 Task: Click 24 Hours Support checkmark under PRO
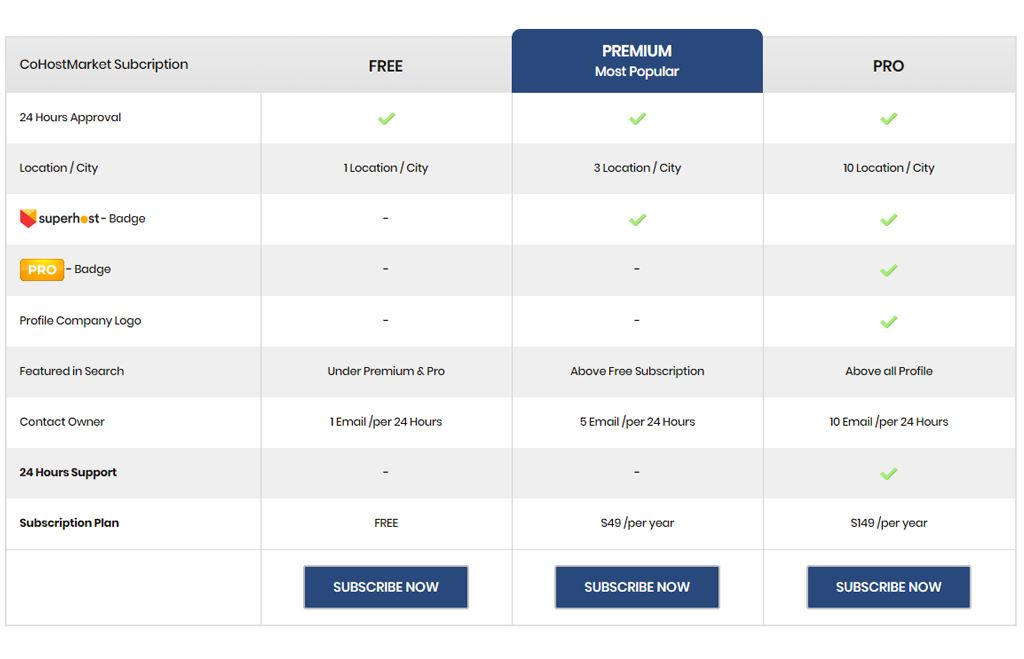[889, 473]
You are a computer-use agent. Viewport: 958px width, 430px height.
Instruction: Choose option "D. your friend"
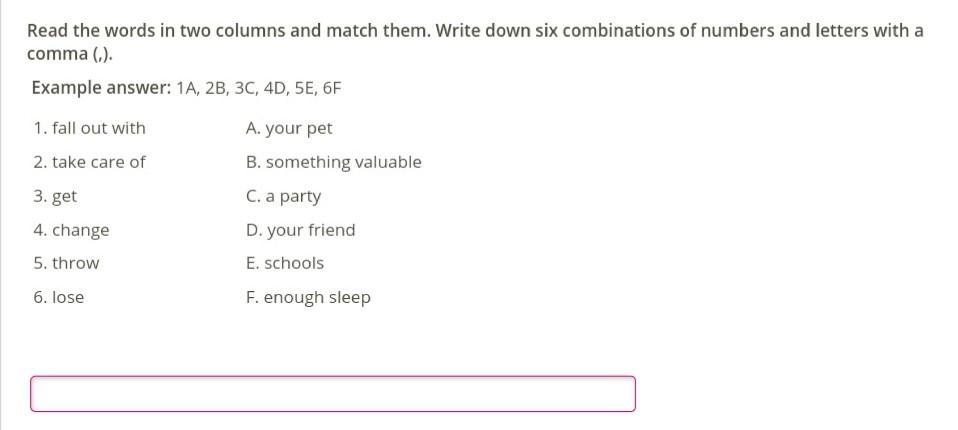[x=300, y=230]
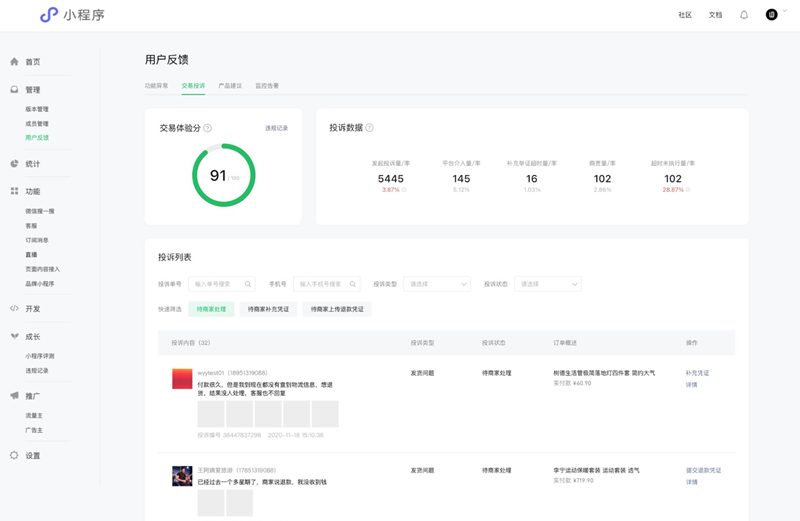
Task: Enable the 待商家补充凭证 quick filter
Action: pyautogui.click(x=269, y=310)
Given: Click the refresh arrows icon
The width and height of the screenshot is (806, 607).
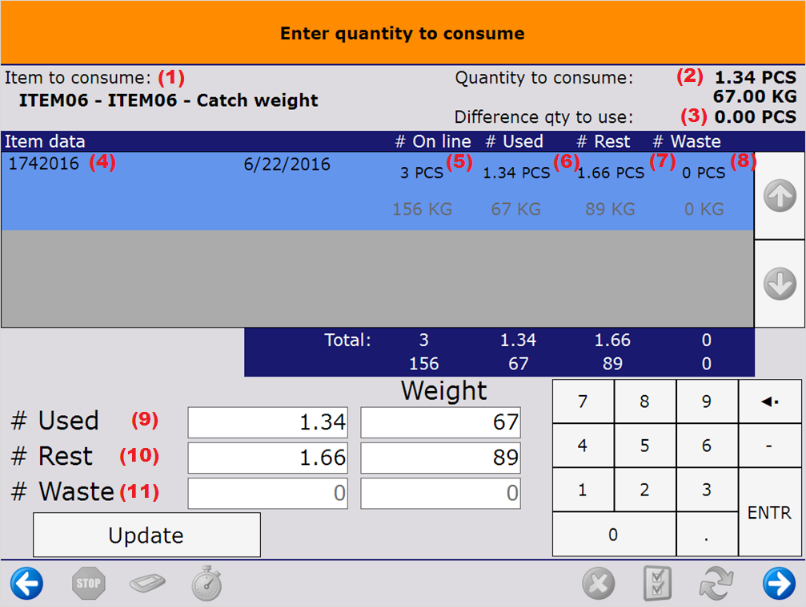Looking at the screenshot, I should pyautogui.click(x=716, y=583).
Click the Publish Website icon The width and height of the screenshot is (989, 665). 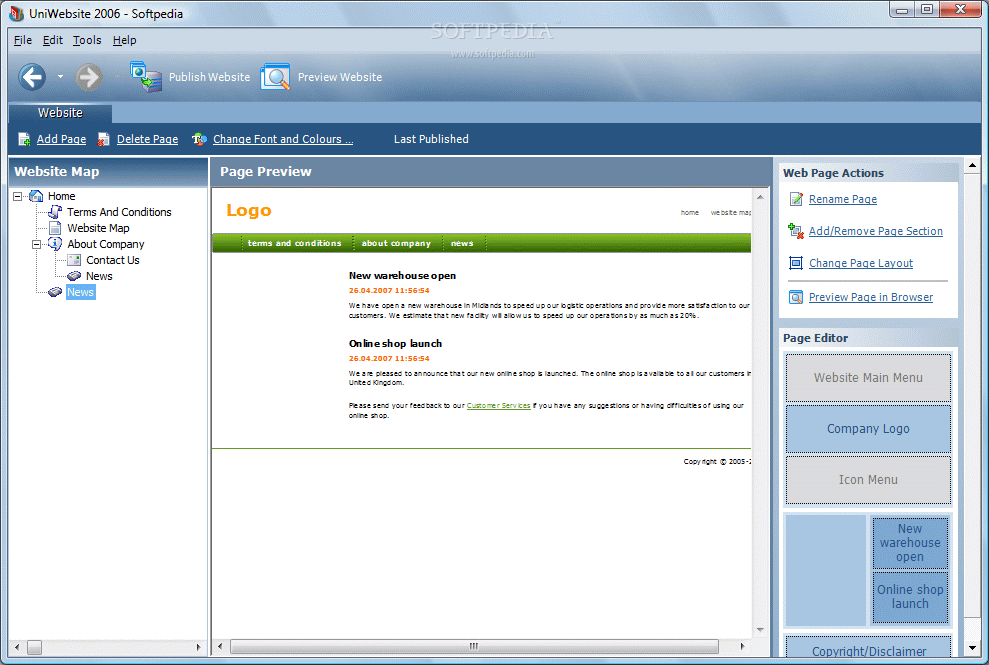(146, 77)
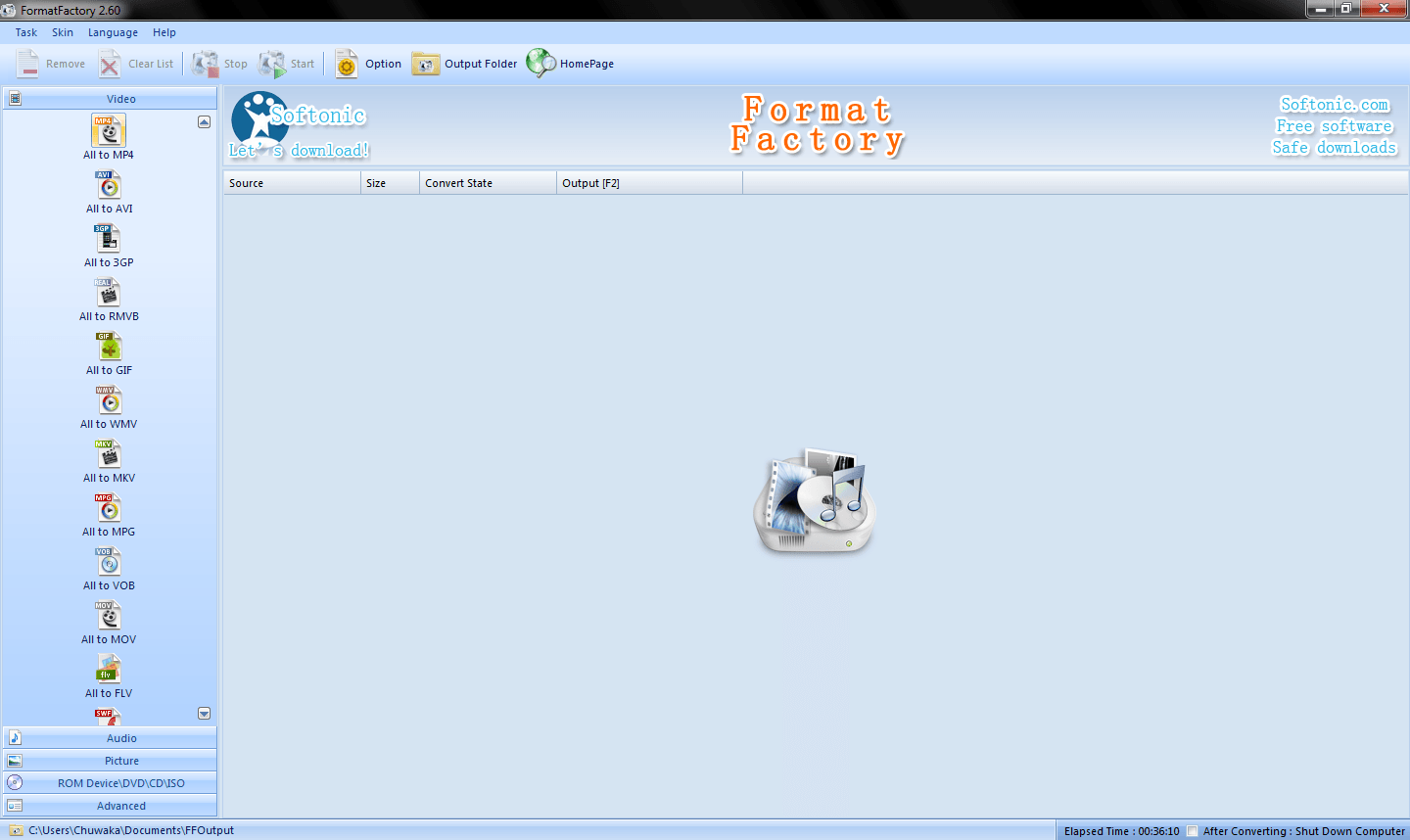
Task: Open the All to MKV converter
Action: pyautogui.click(x=109, y=460)
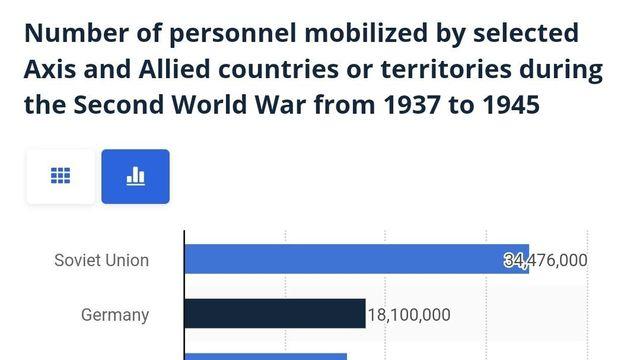Select the dark Germany bar
Viewport: 640px width, 360px height.
click(x=275, y=313)
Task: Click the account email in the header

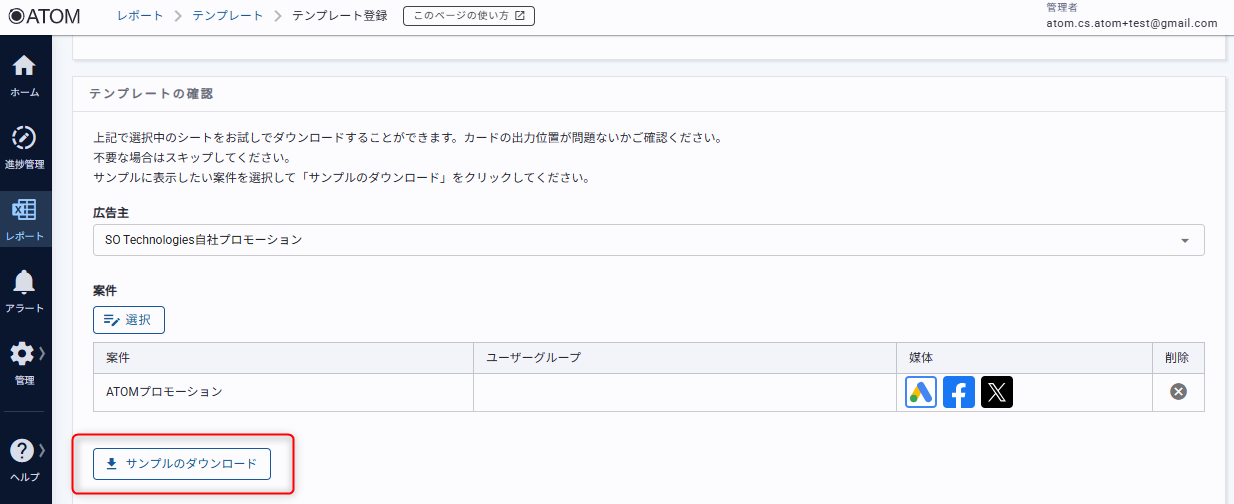Action: tap(1131, 23)
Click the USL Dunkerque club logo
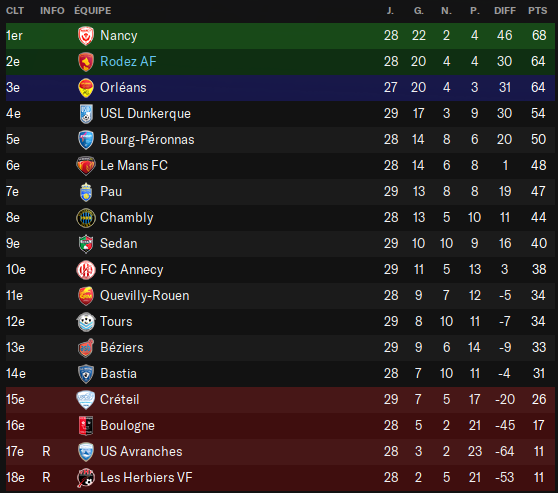558x493 pixels. click(86, 114)
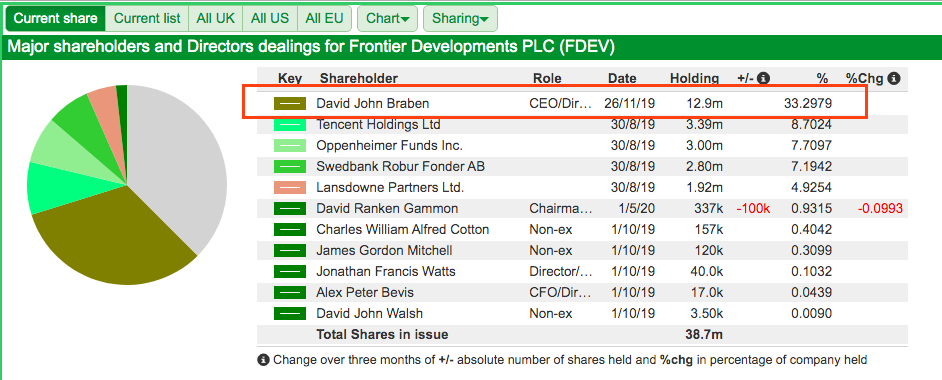The height and width of the screenshot is (380, 942).
Task: Open the Chart dropdown menu
Action: tap(387, 19)
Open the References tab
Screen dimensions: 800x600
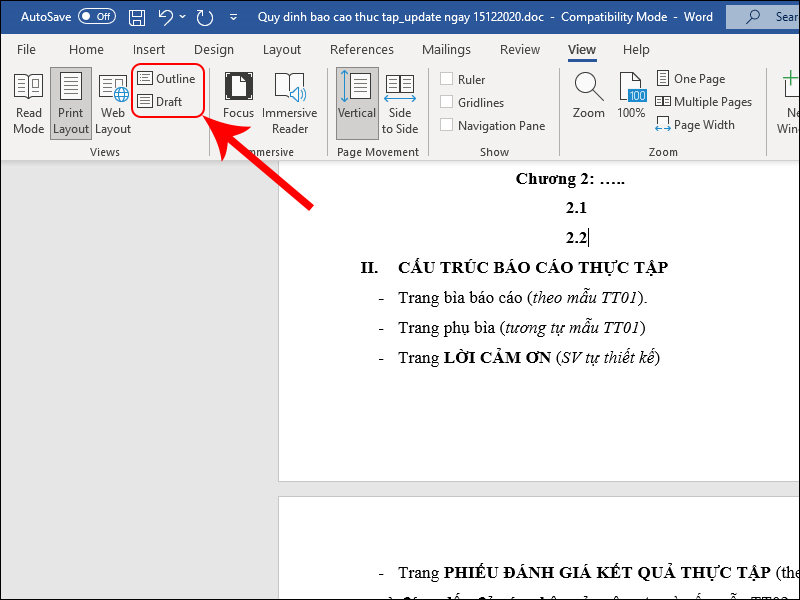(x=361, y=50)
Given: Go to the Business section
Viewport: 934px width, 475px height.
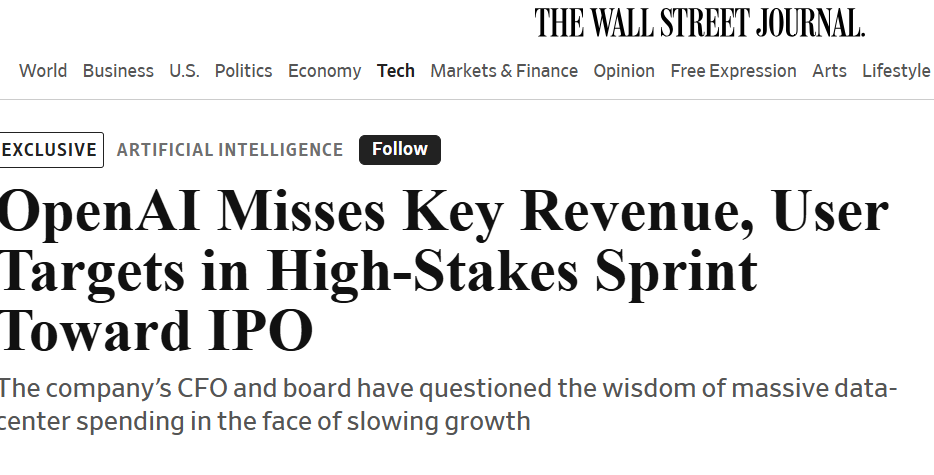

************

TASK PROMPT: After locating the line that holds "Open the References tab", output exactly the lines from it through the last line of the material above, inclusive, without pictures.

REPLY:
Open the References tab
Screen dimensions: 800x600
(x=361, y=50)
Given: Go to the Business section
Viewport: 934px width, 475px height.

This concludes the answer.